PROBLEM TO SOLVE> Task for the records below: repeat the line containing "You are a computer-use" and every line after it, exactly and with nothing else, but leave out the pictures.

DATA RECORDS>

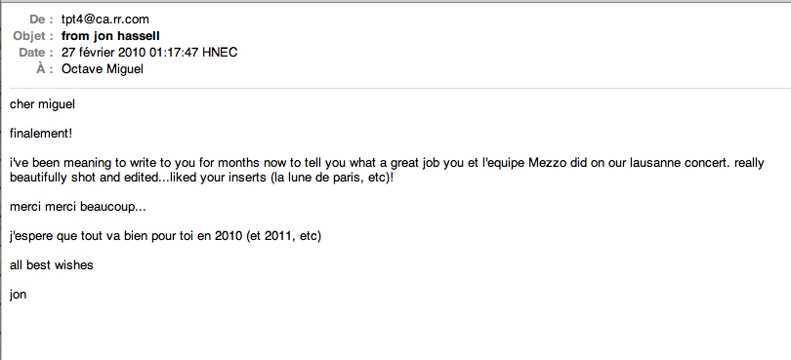This screenshot has width=791, height=360.
Task: Click the À : header label
Action: (45, 68)
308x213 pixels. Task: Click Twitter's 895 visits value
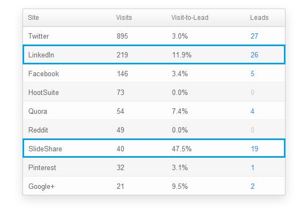click(122, 36)
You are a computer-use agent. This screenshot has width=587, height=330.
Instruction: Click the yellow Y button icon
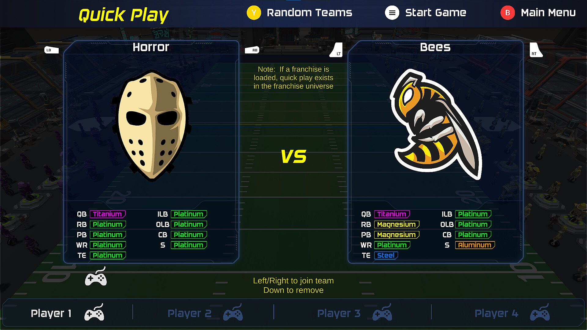254,13
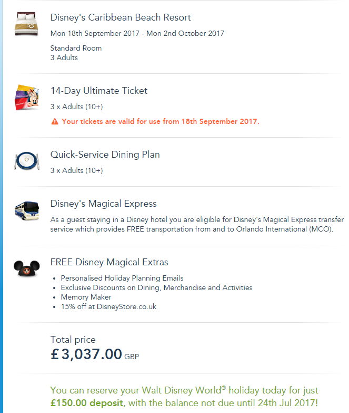Click the hotel bed icon
This screenshot has width=349, height=413.
pyautogui.click(x=27, y=23)

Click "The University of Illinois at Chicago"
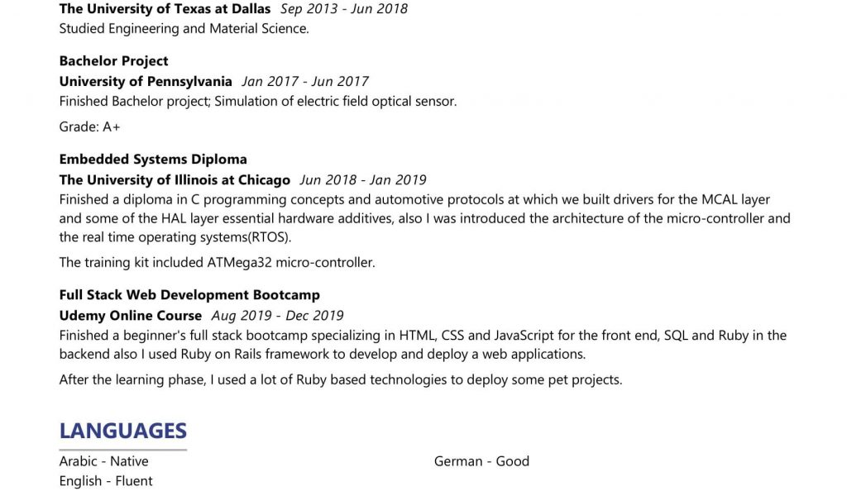point(175,179)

SOLUTION TO THE PROBLEM>
You are a computer-use agent. This screenshot has width=587, height=330.
Instruction: Click the yellow Y button icon
254,13
Click the hotel bed icon
This screenshot has width=349, height=413.
pyautogui.click(x=27, y=23)

Click "The University of Illinois at Chicago"
point(175,179)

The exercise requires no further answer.